AWS Developer Tools Blog

AWS announces a streamlined deployment experience for .NET applications

We are happy to announce the general availability of a new deployment experience in both the Visual Studio and the .NET CLI. This follows the preview announcement from last year. The new deployment experience focuses on the type of application you want to deploy instead of individual AWS services by providing intelligent compute recommendations. You can find it in the AWS Toolkit for Visual Studio using the new “Publish to AWS” wizard. It is also available via the .NET CLI by installing AWS Deploy Tool for .NET. Together, they help easily transition from a prototyping phase in Visual Studio to automated deployments.

One of the major new features is deployment projects. This new concept lets you customize deployments inside Visual Studio or the CLI, including the UI, and share it with the rest of your team members. Deployment projects allow teams to come up with custom deployment scenarios and still provide their team with interactive or scriptable deployments.

What types of .NET applications are supported?

The new deployment experience supports ASP.NET Core, Blazor WebAssembly, console applications (such as long lived message processing services), and tasks that need to run on a schedule.

At this time, the .NET Lambda functions are not supported. The existing Lambda deployment wizard and .NET CLI Amazon.Lambda.Tools are still our recommended deployment options for .NET Lambda applications.

Getting started in Visual Studio

To get started in Visual Studio, install the latest version of the AWS Toolkit for Visual Studio from the Visual Studio Marketplace. Once the toolkit is installed and the AWS credentials are configured, you can right click in the Solution Explorer on the project to deploy by selecting the Publish to AWS… menu item.

"Publish To AWS" menu item

From there, the new wizard will navigate you to the AWS service that is best suited for your application. You can begin your deployment by simply clicking the Publish button. You can also customize the deployment by clicking the Edit settings button.

Available compute options

What about the old deployment experience?

The old deployment experiences “Publish to AWS Elastic Beanstalk” and “Publish Container to AWS” are still in the the toolkit, but now they are marked as Legacy in the context menu. There are no plans to extend those wizards in the future, so it is recommended for toolkit users to migrate to the new “Publish to AWS” wizard. If there are missing features that are blocking you from migrating, please open an issue on GitHub.

Getting started from the .NET CLI

To get started from the .NET CLI, you just need to run the following command to install the tooling from NuGet

dotnet tool install --global Aws.Deploy.Tools

Once the tooling is installed, you can run the following command to start the deployment experience

dotnet aws deploy

The deploy command will help you select the right AWS service to deploy to and help customize deployment settings. The experience between the CLI and Visual Studio is very similar, allowing you to deploy the same project from either environment.
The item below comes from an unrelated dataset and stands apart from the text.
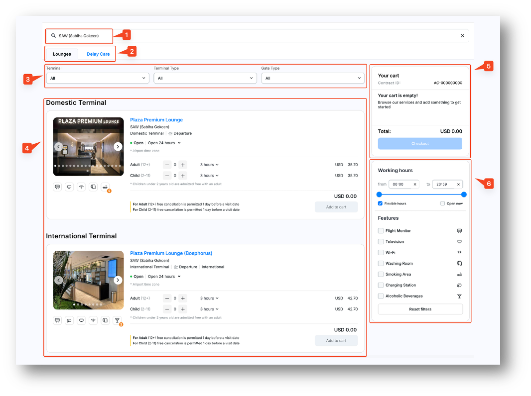531x396 pixels.
Task: Show previous photo of Bosphorus lounge
Action: pos(59,280)
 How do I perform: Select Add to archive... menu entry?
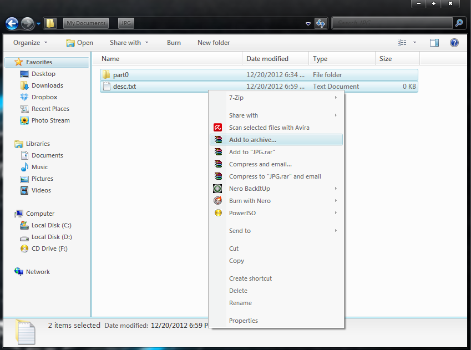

You can also list your deployments with the dotnet aws list-deployments command or delete a deployment using dotnet aws delete-deployment. Use the dotnet aws --help command to find more information about other available commands.

What’s next?

During the preview period, listening to our users about their experience with the new tooling has allowed us to improve it and add more features that were important for their day-to-day operations. We will continue to expand the feature scope to make sure that deploying .NET applications to AWS is as easy as possible. Please, upgrade to the latest version of the Visual Studio Toolkit or install the AWS Deploy Tool for .NET, try a few deployments, and let us know what you think by opening a GitHub issue.